SpaceX filed publicly for a Nasdaq IPO on Wednesday, targeting a valuation of roughly $1.75T. The company is seeking to raise as much as $75B in the offering.
The listing, set to trade under the symbol SPCX, would surpass Saudi Aramco's 2019 record to become the largest public market debut in US history.
Goldman SachsGS and Morgan StanleyMS are leading the deal, with Bank of AmericaBAC, CitigroupC, and JPMorgan ChaseJPM also working on the transaction, per the same filing.
SpaceX generated $18.67B in revenue last year, with the majority coming from Starlink, its satellite internet network of roughly 10K satellites.
Its xAI unit, folded into SpaceX earlier this year in a deal valuing the AI startup at $250B, still runs at a loss, per the Reuters report.
SpaceX sees a potential total addressable market of $28.5T across its businesses, with a majority tied to AI, per the same Reuters report.
The board has tied Musk's compensation to goals that include establishing a permanent human colony on Mars and building space data centers with compute capacity equivalent to 100T terawatts.
A roadshow is targeted for as early as Jun. 4, with pricing expected as soon as Jun. 11, per Bloomberg.
The company also plans to host roughly 1.5K retail investors at an event in June following the roadshow launch, per Reuters.
OpenAI Moves Toward a Fall Debut
OpenAI is preparing to file confidentially for an IPO as soon as this Friday, also working with Goldman Sachs and Morgan Stanley. The company is targeting a public debut in the fall.
The ChatGPT creator raised $122B earlier this year, its largest funding round on record. The round valued the company at $852B.
"We regularly evaluate a range of strategic options. Our focus remains on execution," OpenAI said, per Bloomberg.
A jury this week rejected Elon Musk's lawsuit against the company, removing one legal overhang ahead of the planned filing, per the same Bloomberg report.
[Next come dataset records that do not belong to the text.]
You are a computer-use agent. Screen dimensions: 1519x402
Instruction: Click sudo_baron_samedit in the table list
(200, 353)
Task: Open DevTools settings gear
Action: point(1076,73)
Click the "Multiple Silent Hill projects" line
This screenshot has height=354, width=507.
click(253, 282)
OpenAI has committed to spending more than $1.4T on physical infrastructure in coming years to support its AI operations, per Bloomberg.
The company still faces headwinds, including heightened competition from rivals, missed internal revenue and user growth targets, and ongoing litigation.
Anthropic is also exploring a public offering later in 2026, meaning the SpaceX debut could set the tone for a wave of high-profile AI and tech listings.